***** Study material

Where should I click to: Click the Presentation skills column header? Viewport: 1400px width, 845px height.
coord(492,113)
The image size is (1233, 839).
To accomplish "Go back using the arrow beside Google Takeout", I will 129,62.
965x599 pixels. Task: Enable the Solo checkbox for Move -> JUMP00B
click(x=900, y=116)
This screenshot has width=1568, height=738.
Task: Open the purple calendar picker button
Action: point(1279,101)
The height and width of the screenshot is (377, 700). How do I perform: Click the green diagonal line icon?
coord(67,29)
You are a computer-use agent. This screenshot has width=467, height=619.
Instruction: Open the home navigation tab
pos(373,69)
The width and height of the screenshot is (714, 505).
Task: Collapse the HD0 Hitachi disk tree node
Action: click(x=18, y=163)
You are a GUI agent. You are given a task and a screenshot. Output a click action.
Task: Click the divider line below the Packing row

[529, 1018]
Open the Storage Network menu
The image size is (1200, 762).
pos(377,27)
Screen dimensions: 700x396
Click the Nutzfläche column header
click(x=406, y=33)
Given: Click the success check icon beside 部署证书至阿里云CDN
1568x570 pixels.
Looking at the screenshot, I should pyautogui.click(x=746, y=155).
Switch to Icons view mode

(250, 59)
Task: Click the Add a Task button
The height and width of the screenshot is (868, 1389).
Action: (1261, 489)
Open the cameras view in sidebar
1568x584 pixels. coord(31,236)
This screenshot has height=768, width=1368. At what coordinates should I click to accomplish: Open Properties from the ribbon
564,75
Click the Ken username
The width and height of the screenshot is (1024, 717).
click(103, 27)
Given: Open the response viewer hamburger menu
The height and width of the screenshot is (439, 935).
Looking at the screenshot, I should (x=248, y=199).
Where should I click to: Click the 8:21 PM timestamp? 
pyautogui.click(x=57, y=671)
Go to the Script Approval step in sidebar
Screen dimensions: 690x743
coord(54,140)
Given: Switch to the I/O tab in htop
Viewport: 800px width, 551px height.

**********

* Instructions for the task: From the records above, transcribe without alteration every line from the one with "Given: Click the" to the one with "Task: Click the Add a Task button", inclusive.

* Result for this task:
Given: Click the success check icon beside 部署证书至阿里云CDN
1568x570 pixels.
Looking at the screenshot, I should pyautogui.click(x=746, y=155).
Switch to Icons view mode

(250, 59)
Task: Click the Add a Task button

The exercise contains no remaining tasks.